Certes, préserver les principes existants est une belle ambition. Mais elle devient dangereuse si elle conduit à nier la réalité. D’une part, les fondamentaux évoluent. Tel comportement ancré dans l’Histoire sera demain obsolète. D’autre part, ce qui semble essentiel à la Suisse ne l’est pas pour d’autres démocraties. Nul ne peut définir seul les repères de la communauté internationale. Enfin, le morcellement de la politique suisse dû à la combinaison du multiculturalisme, de la démocratie directe et du système proportionnel implique en contrepoids un Conseil fédéral dynamique et déterminé. Son rôle n’est pas celui d’un arbitre, mais d’un acteur courageux.

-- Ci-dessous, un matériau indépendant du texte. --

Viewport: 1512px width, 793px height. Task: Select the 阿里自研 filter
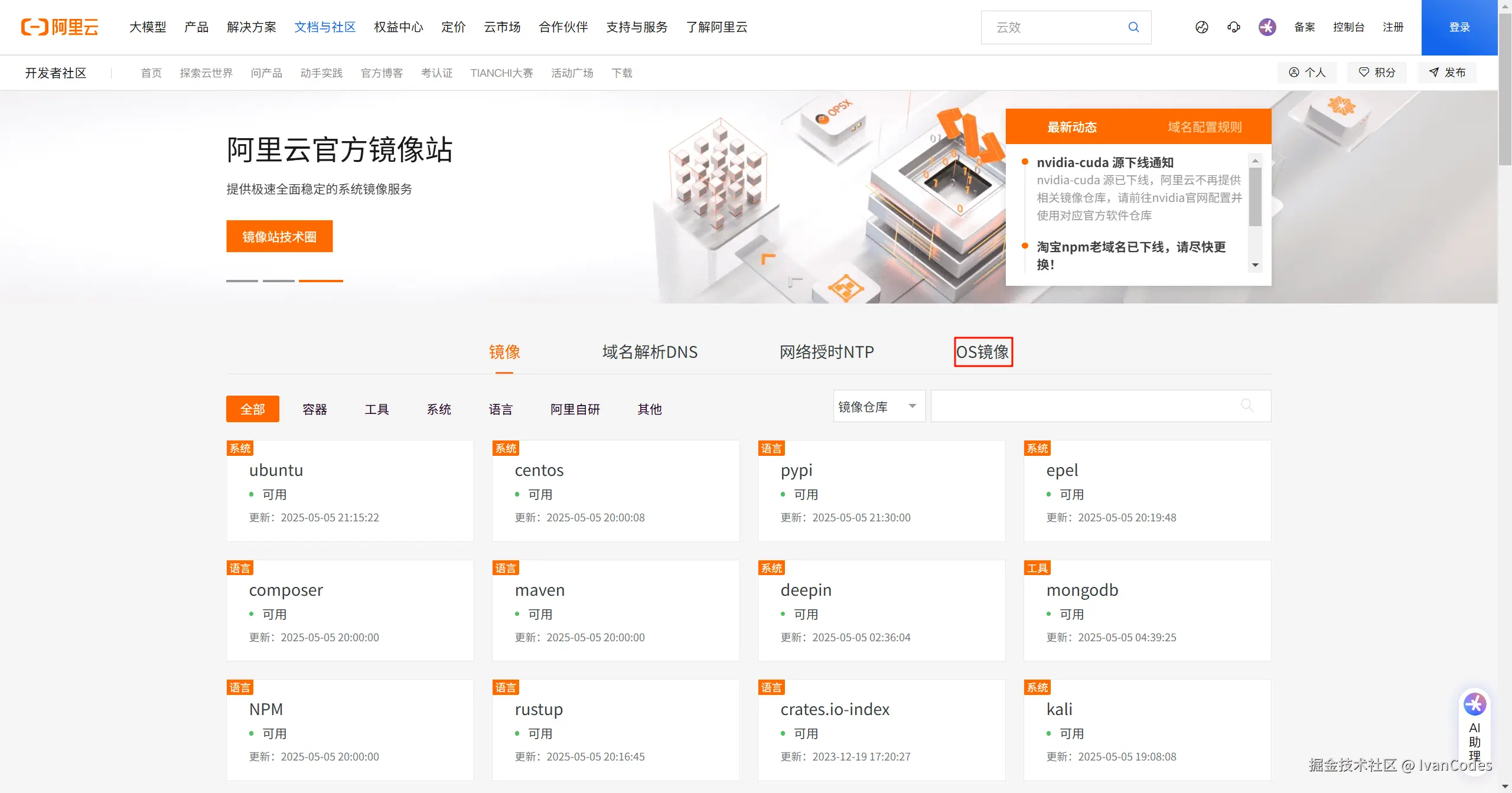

Hélas, dans une évolution préoccupante, l’exécutif fédéral tend à se muer en exécutant. Plus précisément, il se réfugie dans une sorte de cocon protecteur qui le transforme en bureau central du conformisme helvétique. Ce processus de désengagement débute en 2014. Alors qu’une initiative UDC attaque la libre circulation des personnes, le Conseil fédéral gère ce scrutin vital de manière pusillanime. Puis, après avoir subi une défaire majeure, il laisse le parlement bricoler une loi d’application qui videra l’initiative de son contenu. Cet abandon de compétences régaliennes préfigure la rupture de 2021. Face au projet d’accord-cadre, il convenait de faire des choix, puis d’obtenir des précisions sur les points jugés centraux, afin de lancer hardiment la bataille. Par gain de paix, les citoyens auraient accepté un compromis défendu avec conviction. Dans sa logique de refus du combat, le Collège préféra jeter l’éponge. Il est d’ailleurs à craindre qu’il persiste à privilégier son confort en tergiversant à nouveau aussi longtemps que possible.
Cette incurie n’est pas une question de personnes. En temps de crise, une addition d’élus aux objectifs antagonistes ne peut produire que de l’incohérence ou de l’insignifiance. Ses visions communes se réduisent mécaniquement à des postures lénifiantes ou conservatrices. Or la réussite de la Suisse exige désormais de l’audace. Les défis du siècle ne sont pas solubles dans la passivité. Les citoyens d’aujourd’hui ne se contentent plus d’une célébration des mythes identitaires. Et les dernières errances des Chambres sur la réexportation d’armes montrent qu’elle ne compenseront pas à chaque fois l’absence de gouvernail. Il est donc impératif que le Conseil fédéral repense son rôle et pourquoi pas son fonctionnement. Dans l’immédiat, alors que l’Ukraine lutte pour sa survie, face à des critiques européennes toujours plus vives, il se contente d’habiter un monde parallèle et vitrifié.